Comparison of health-related quality of life in patients with rheumatoid arthritis during conventional or conventional plus biological therapy in Poland

The main purpose of this study was to compare the level of health-related quality of life (HRQoL) using Nottingham Health Profile (NHP) in Polish patients with rheumatoid arthritis (RA) during therapy applying disease-modifying antirheumatic drugs (DMARDs) with conventional synthetics (csDMARDs) or with csDMARDs in combination with biological drugs (bDMARDs). The second purpose was to analyze the correlation between the domain values of NHP and the demographic and clinical parameters, functional efficiency, and mood.

The studies involved 212 patients with RA, divided into two groups: group I – 126 persons treated using csDMARDs, group II – 86 patients using csDMARDs in combination with bDMARDs. A diagnostic survey was used applying NHP for HRQoL, Beck Depression Inventory (BDI), and Health Assessment Questionnaire (HAQ). The 28-Joint Disease Activity Score (DAS-28) was calculated.
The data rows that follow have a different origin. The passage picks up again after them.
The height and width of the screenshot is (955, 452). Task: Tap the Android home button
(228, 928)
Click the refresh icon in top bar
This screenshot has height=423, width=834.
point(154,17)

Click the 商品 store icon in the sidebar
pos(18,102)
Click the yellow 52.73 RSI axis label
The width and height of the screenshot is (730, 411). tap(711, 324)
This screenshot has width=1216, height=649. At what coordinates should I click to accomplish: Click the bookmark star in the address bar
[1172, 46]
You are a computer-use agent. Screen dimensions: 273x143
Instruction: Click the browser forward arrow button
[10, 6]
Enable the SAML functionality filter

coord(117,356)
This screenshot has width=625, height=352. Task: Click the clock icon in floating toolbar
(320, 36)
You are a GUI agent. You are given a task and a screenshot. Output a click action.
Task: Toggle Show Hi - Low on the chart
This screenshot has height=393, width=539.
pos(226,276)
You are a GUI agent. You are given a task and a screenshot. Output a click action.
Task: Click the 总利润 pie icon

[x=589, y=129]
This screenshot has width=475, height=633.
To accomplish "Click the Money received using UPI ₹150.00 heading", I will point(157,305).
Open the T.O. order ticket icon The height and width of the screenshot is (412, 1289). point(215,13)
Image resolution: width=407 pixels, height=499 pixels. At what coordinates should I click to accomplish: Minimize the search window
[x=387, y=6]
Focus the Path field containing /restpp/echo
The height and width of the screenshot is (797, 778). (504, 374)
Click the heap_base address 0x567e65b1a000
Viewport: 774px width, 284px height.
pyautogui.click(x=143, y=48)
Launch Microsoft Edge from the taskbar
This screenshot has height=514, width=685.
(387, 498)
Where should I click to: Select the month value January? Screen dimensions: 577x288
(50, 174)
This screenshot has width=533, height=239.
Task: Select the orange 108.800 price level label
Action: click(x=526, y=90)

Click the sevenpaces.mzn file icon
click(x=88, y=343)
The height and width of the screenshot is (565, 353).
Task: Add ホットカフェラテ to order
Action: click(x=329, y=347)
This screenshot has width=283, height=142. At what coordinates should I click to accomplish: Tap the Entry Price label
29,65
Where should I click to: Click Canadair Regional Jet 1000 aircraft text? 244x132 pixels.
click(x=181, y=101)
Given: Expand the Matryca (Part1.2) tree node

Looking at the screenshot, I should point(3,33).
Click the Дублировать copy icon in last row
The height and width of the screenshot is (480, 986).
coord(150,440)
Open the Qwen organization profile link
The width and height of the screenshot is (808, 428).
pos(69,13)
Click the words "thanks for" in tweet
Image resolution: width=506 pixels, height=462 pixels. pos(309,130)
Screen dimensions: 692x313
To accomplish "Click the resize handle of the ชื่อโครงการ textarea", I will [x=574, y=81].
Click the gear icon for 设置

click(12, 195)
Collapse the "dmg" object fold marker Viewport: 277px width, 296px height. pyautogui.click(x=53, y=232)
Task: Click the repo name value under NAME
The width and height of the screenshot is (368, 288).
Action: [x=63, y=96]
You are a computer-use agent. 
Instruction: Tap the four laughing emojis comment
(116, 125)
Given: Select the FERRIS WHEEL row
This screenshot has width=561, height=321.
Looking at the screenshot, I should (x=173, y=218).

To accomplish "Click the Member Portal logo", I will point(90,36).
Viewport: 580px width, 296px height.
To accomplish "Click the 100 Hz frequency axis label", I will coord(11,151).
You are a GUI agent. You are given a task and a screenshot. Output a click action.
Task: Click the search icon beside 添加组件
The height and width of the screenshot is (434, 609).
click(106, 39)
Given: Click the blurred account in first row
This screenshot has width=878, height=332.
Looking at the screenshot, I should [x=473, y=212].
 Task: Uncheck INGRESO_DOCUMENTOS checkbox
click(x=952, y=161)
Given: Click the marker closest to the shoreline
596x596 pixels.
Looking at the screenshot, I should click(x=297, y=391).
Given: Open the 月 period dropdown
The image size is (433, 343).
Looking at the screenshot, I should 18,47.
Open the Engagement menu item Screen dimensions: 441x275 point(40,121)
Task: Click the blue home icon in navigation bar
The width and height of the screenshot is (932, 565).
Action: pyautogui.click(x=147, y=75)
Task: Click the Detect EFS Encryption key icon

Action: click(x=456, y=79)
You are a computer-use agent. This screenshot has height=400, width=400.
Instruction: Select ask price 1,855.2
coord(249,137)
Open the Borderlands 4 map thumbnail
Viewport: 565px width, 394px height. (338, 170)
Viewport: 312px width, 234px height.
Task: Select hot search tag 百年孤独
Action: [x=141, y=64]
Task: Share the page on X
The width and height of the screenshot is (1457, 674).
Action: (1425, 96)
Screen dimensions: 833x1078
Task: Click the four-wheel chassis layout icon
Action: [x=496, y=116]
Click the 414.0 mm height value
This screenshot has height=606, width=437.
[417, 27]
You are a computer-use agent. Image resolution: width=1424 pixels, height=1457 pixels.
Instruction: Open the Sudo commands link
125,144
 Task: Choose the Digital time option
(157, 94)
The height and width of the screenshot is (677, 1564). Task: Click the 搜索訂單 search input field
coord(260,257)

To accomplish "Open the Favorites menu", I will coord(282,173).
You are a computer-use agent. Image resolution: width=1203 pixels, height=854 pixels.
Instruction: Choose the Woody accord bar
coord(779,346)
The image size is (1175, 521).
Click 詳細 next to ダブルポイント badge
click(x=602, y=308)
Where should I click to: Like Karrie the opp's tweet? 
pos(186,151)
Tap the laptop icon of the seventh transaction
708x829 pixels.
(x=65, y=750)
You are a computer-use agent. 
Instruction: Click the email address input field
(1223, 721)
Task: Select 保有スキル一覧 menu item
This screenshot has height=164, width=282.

The patients with RA in both studied groups did not differ significantly in terms of all the NHP domains, values of HAQ and BDI. The DAS-28 value, the number of swollen joints, and the duration of morning stiffness were significantly smaller among patients from group II. However, in both groups, the majority of the analyzed components of NHP demonstrated significant correlations with values of HAQ and BDI and some of the domains of NHP – with DAS-28.

The level of HRQoL, functional efficiency, and mood are comparable in patients treated conventionally and in combination with biological drugs. The HRQoL level shows correlation with the occurrence of depression symptoms, and the energy level, the sensation of pain, and physical abilities are covariates with daily activities. The intensity of the activity of RA as well as experiencing pain and the duration of morning stiffness is smaller among patients applying csDMARDs plus bDMARDs compared with patients treated only conventionally.